[Stored items]
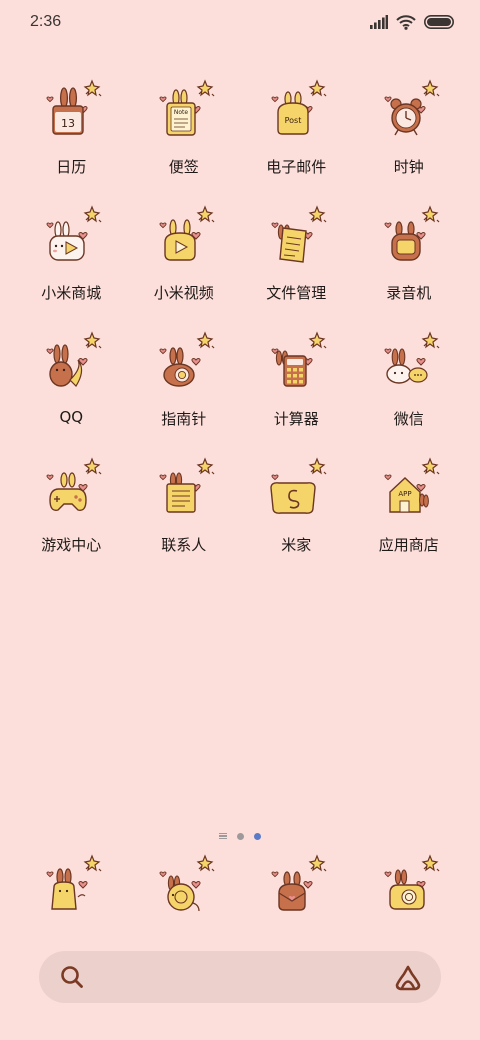  Describe the element at coordinates (184, 141) in the screenshot. I see `app-notes: Note 便签` at that location.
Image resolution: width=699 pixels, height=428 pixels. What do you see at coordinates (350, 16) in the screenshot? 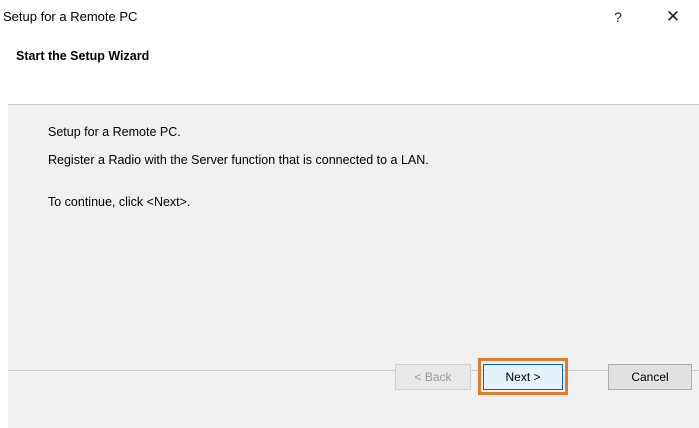
I see `title-bar: Setup for a Remote PC ? ✕` at bounding box center [350, 16].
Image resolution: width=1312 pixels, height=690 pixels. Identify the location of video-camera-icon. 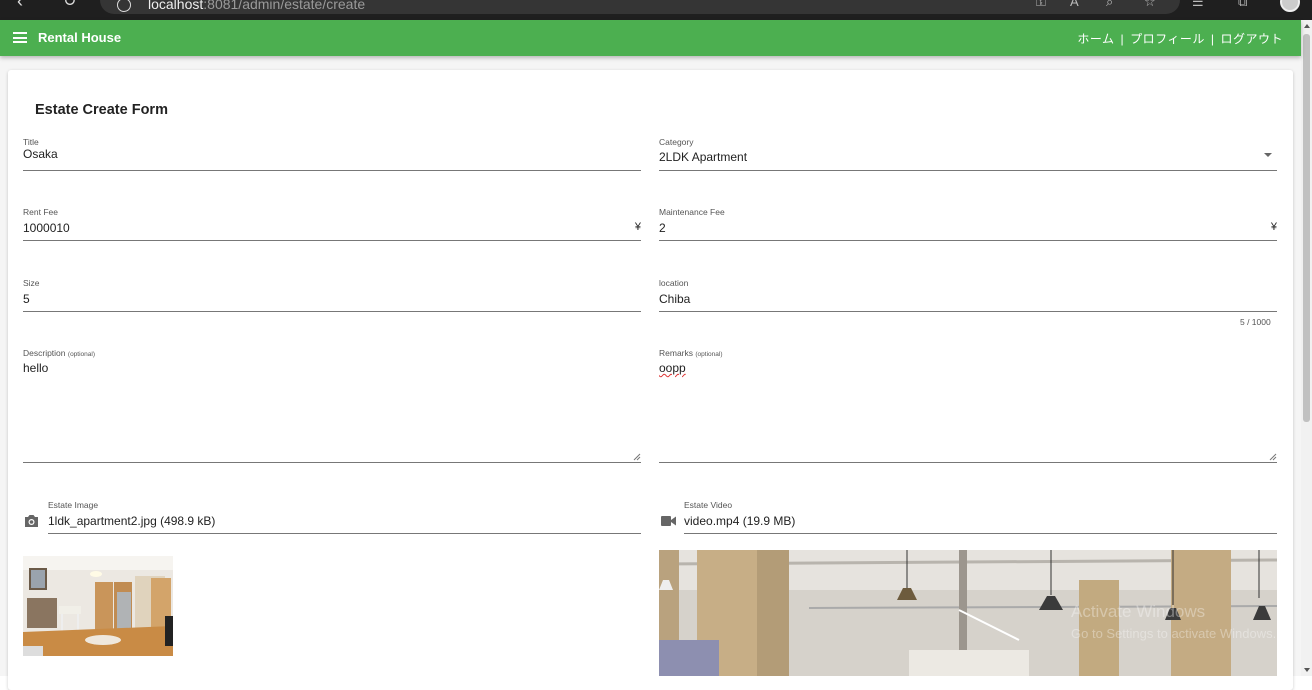
(668, 521).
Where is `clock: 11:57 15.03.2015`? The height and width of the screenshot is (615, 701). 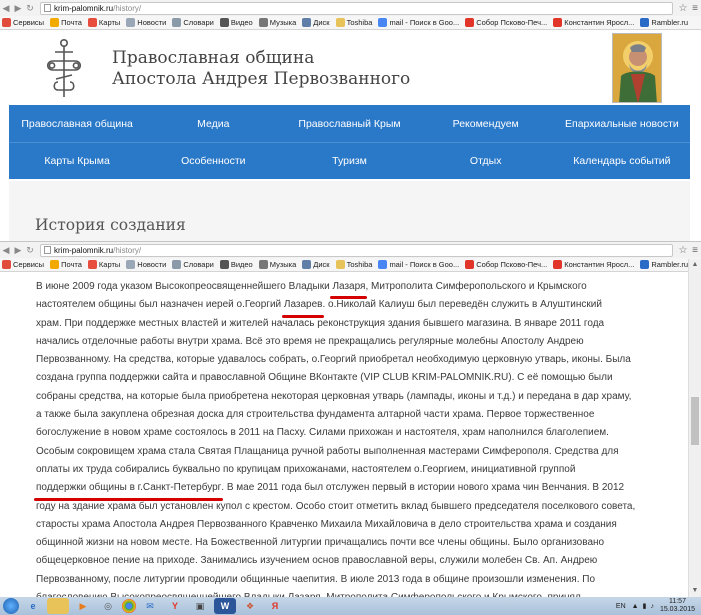
clock: 11:57 15.03.2015 is located at coordinates (678, 606).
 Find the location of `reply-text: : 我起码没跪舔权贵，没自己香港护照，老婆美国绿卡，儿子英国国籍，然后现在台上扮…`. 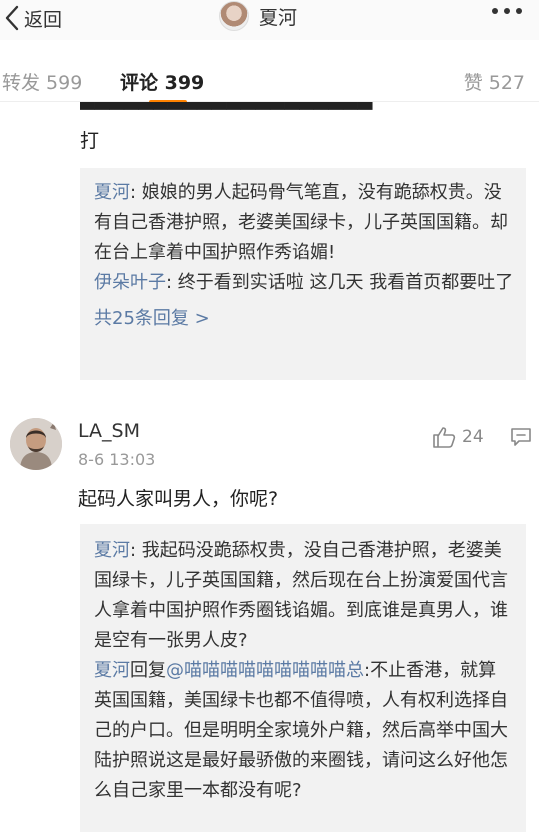

reply-text: : 我起码没跪舔权贵，没自己香港护照，老婆美国绿卡，儿子英国国籍，然后现在台上扮… is located at coordinates (301, 596).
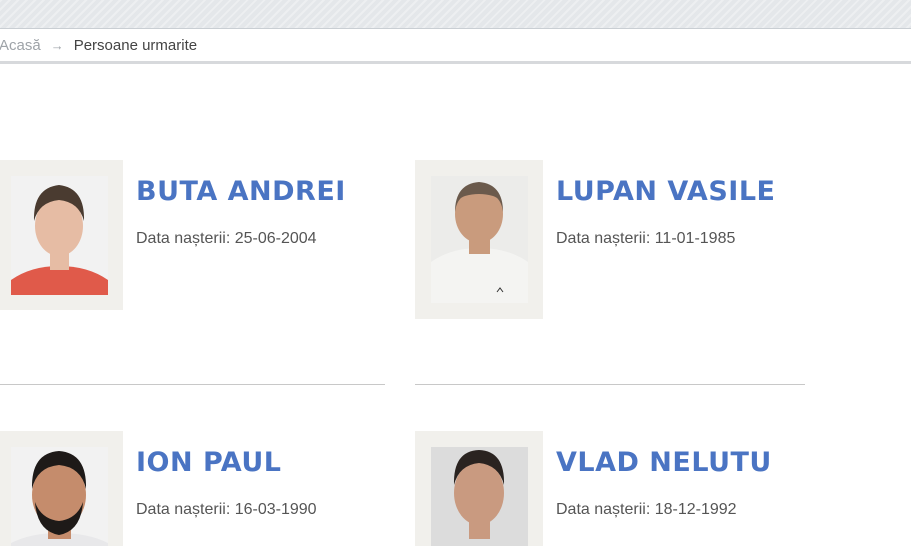  What do you see at coordinates (136, 45) in the screenshot?
I see `breadcrumb-current: Persoane urmarite` at bounding box center [136, 45].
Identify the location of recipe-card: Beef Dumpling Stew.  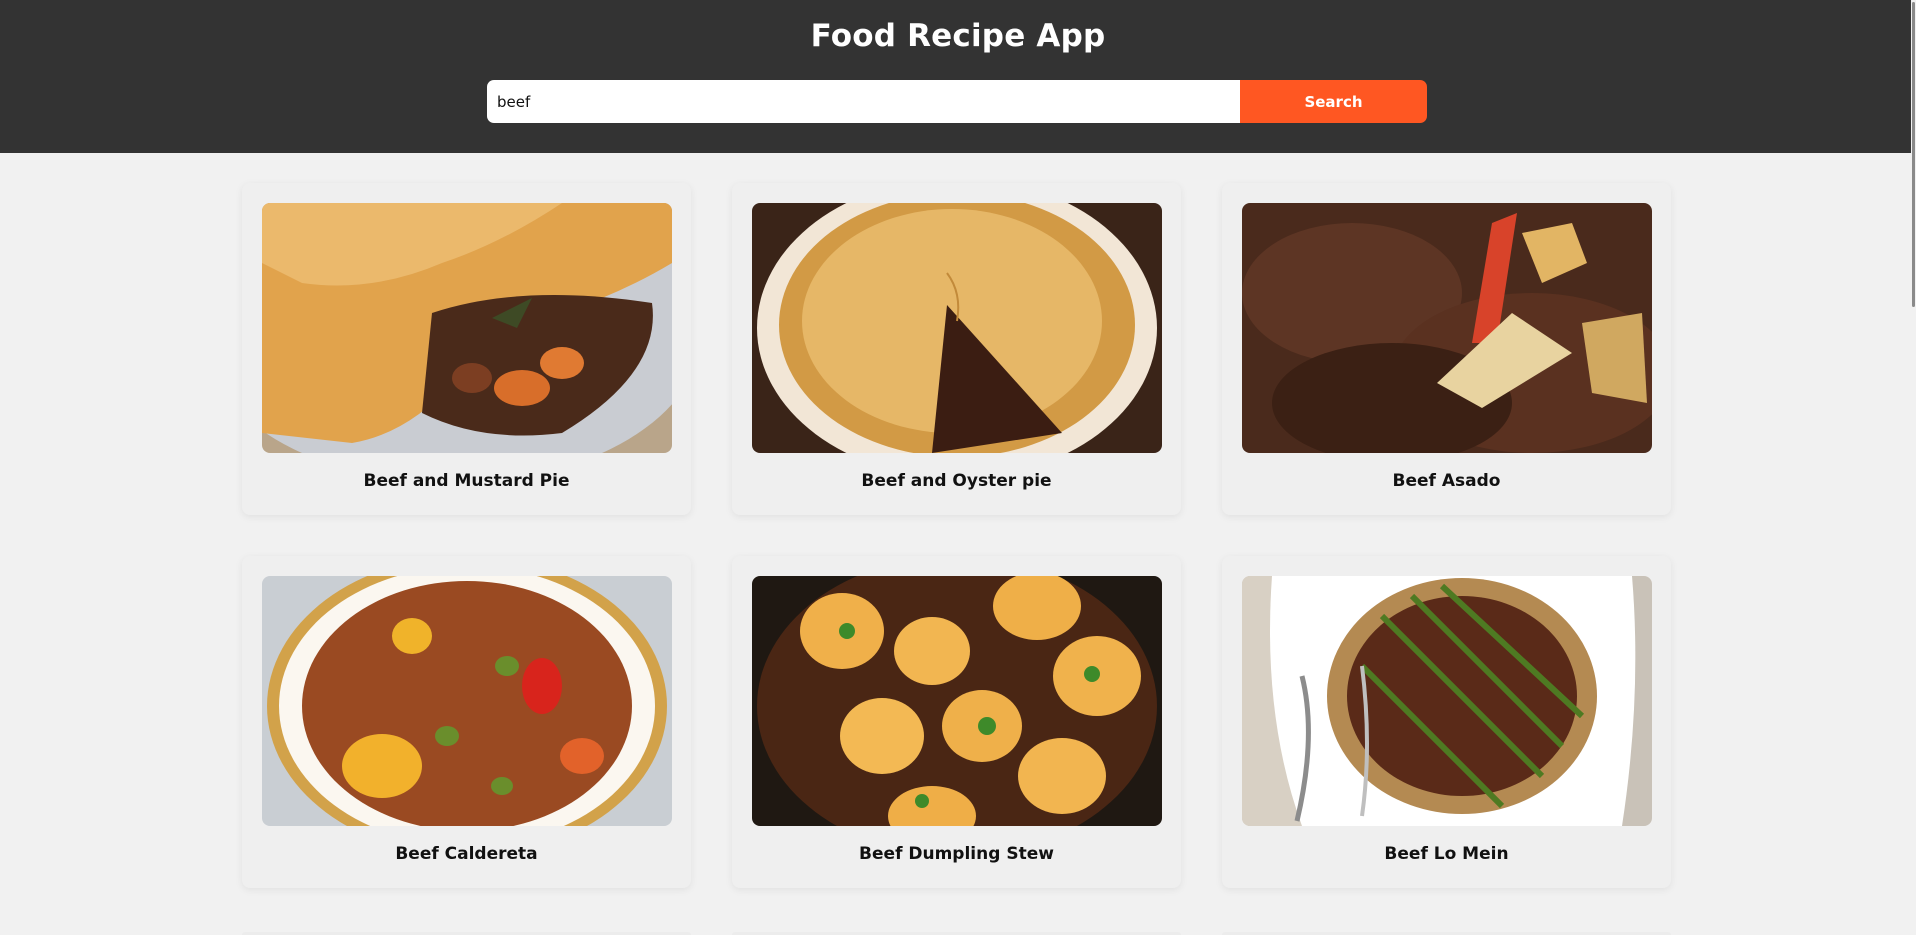
(956, 722).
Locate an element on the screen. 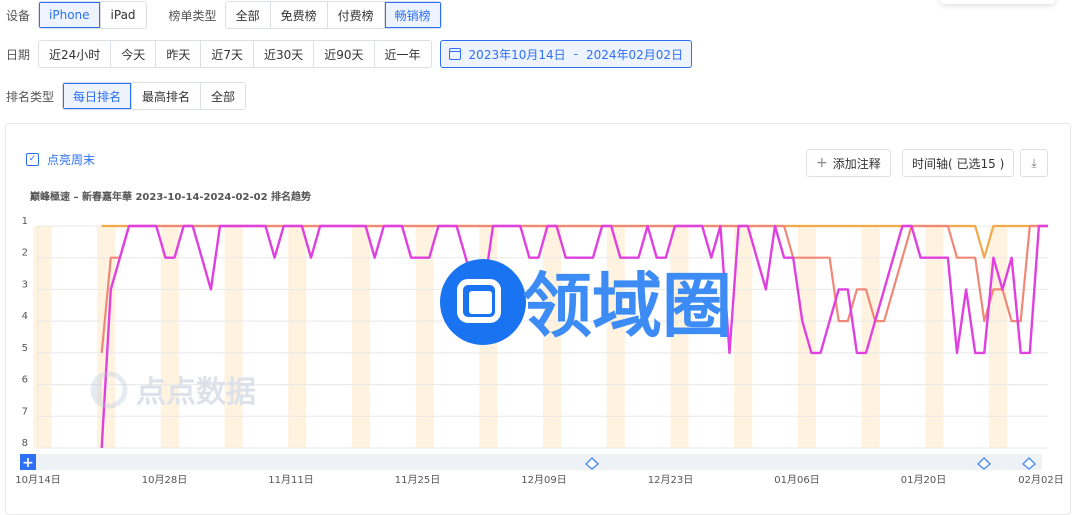 This screenshot has width=1080, height=515. y-tick-label: 6 is located at coordinates (25, 380).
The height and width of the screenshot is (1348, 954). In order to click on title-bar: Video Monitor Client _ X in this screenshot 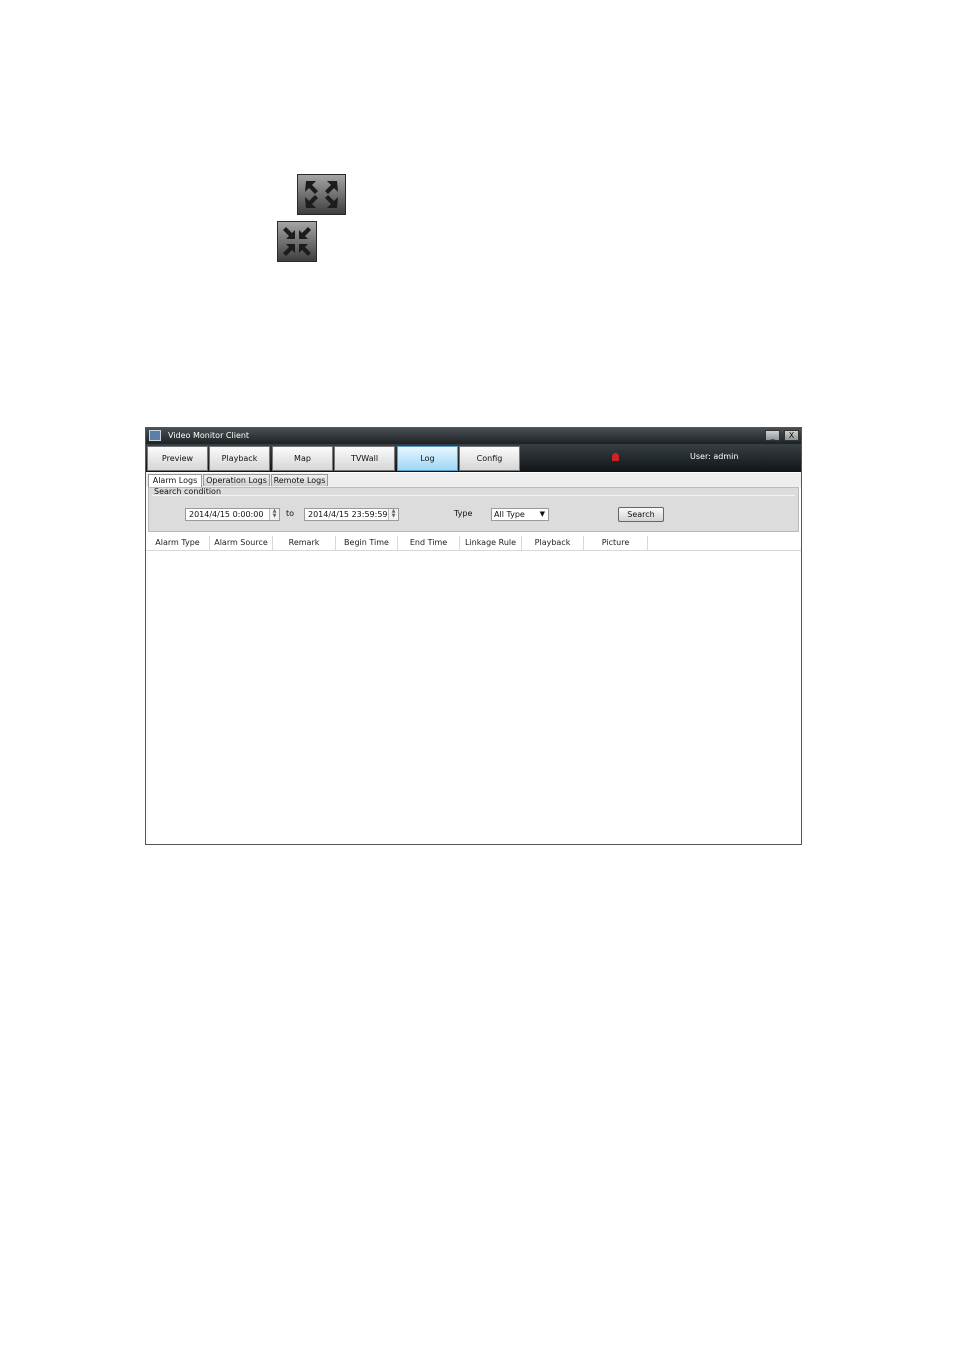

▶ _INSTRUCTIONS TO FOLLOW_
Please output the stretch from the start of the records through the line containing "clock: 11:57 15.03.2015 is" as a JSON list of strings, one per line. Skip blank lines and leave out the pictures.

▶ _EXPECTED ANSWER_
[
  "  Describe the element at coordinates (184, 141) in the screenshot. I see `app-notes: Note 便签` at that location.",
  "Image resolution: width=699 pixels, height=428 pixels. What do you see at coordinates (350, 16) in the screenshot? ",
  "I see `title-bar: Setup for a Remote PC ? ✕` at bounding box center [350, 16].",
  "Image resolution: width=1312 pixels, height=690 pixels. Identify the location of video-camera-icon. ",
  "(668, 521).",
  "Where is `clock: 11:57 15.03.2015`? The height and width of the screenshot is (615, 701). ",
  "clock: 11:57 15.03.2015 is located at coordinates (678, 606)."
]